┏━━
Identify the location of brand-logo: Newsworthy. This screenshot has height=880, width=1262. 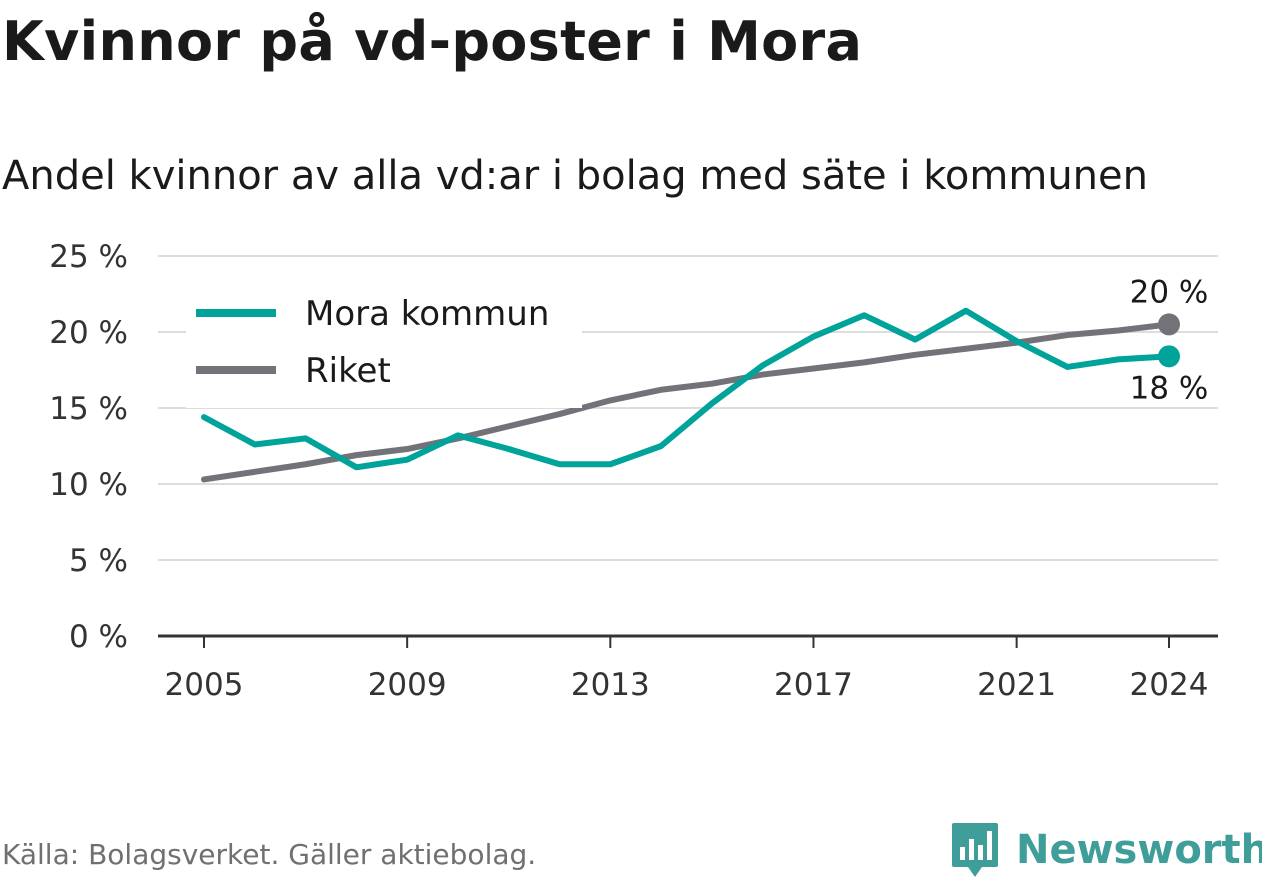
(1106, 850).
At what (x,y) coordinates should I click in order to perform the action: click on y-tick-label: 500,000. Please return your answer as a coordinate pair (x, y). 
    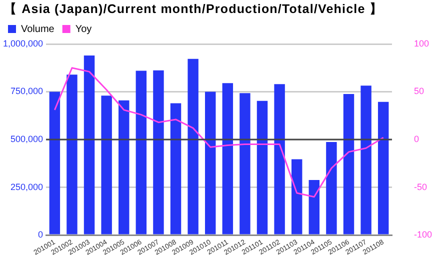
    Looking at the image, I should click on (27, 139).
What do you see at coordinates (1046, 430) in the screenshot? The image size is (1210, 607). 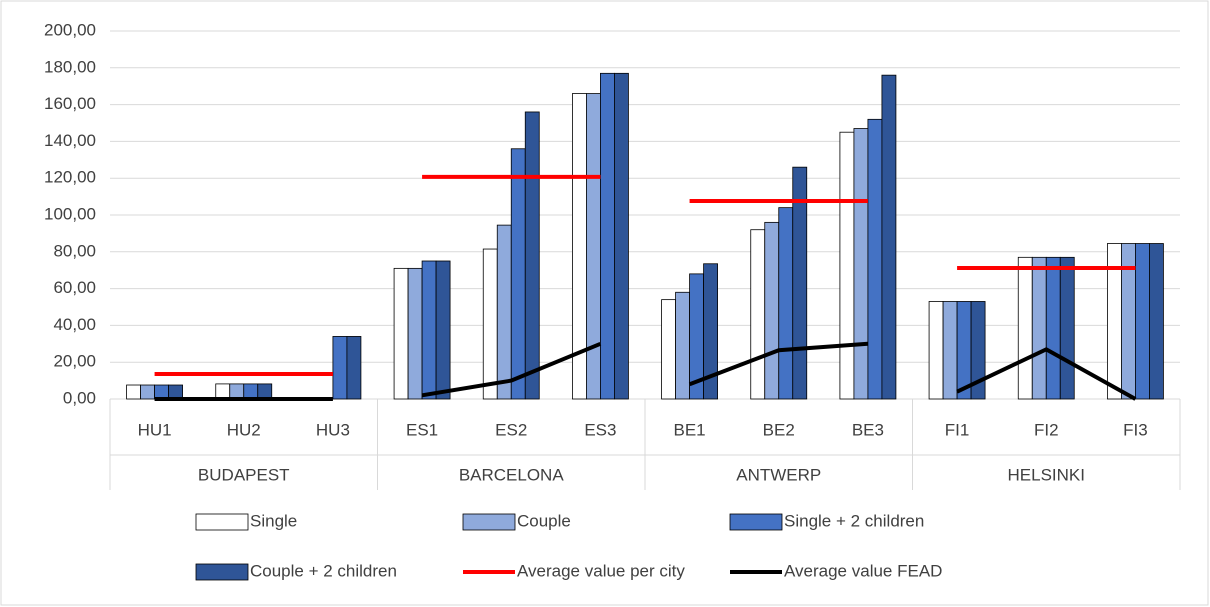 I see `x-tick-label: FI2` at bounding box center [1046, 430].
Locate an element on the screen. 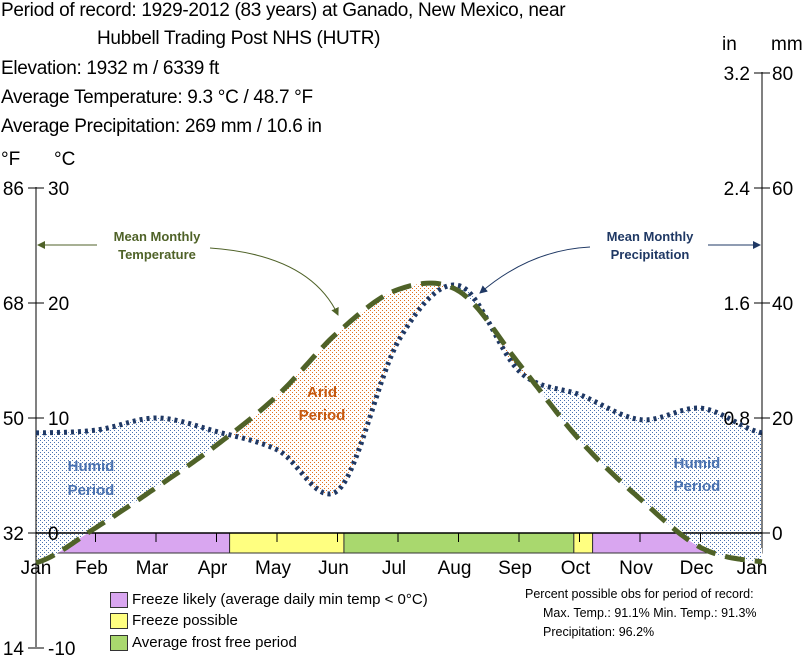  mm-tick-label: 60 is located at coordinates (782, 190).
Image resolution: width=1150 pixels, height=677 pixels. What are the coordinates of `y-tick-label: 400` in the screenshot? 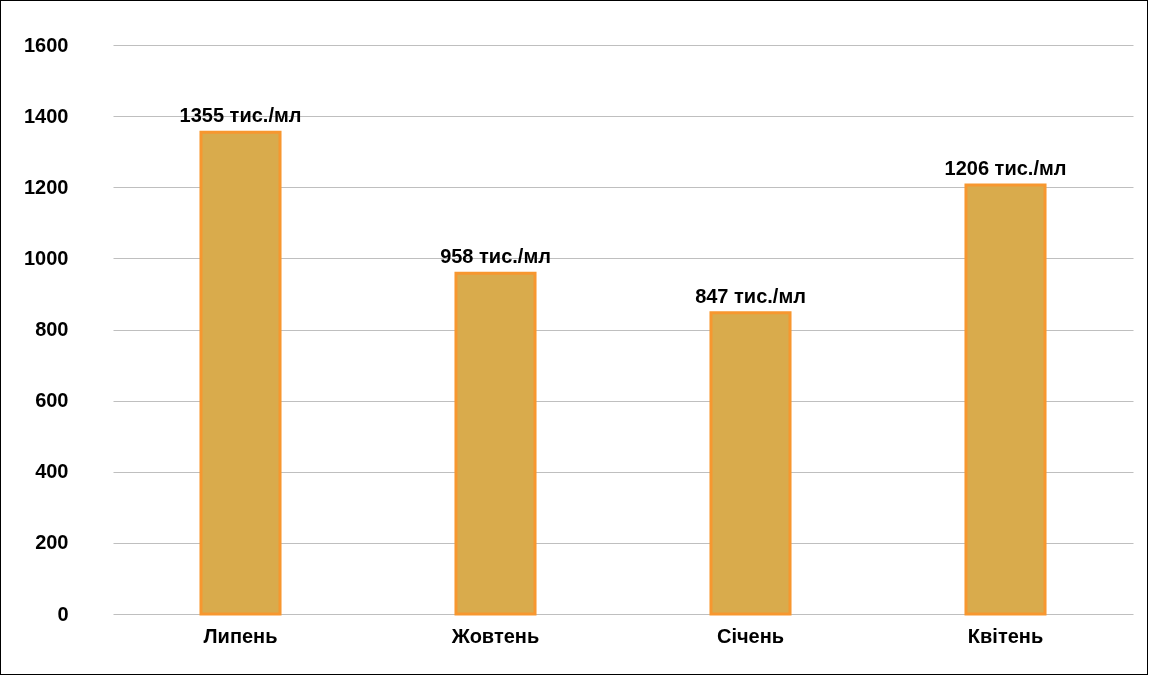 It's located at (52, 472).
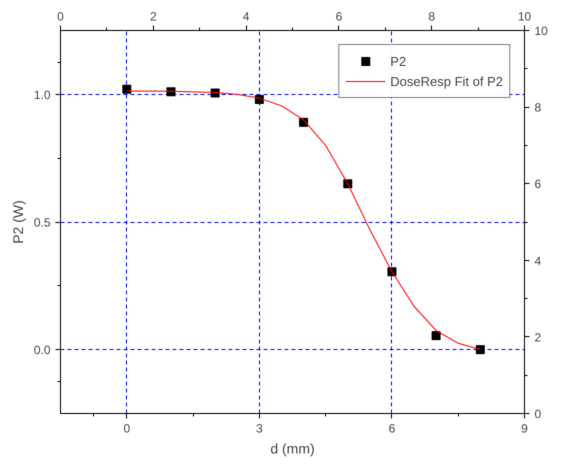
┗━━
» Requirement: Pick out every line in the records above that contains the word "should" and copy each one.

» Answer section:
At what (x,y) coordinates should I click in order to perform the action: click on y-tick-label: 500,000. Please return your answer as a coordinate pair (x, y). 
    Looking at the image, I should click on (27, 139).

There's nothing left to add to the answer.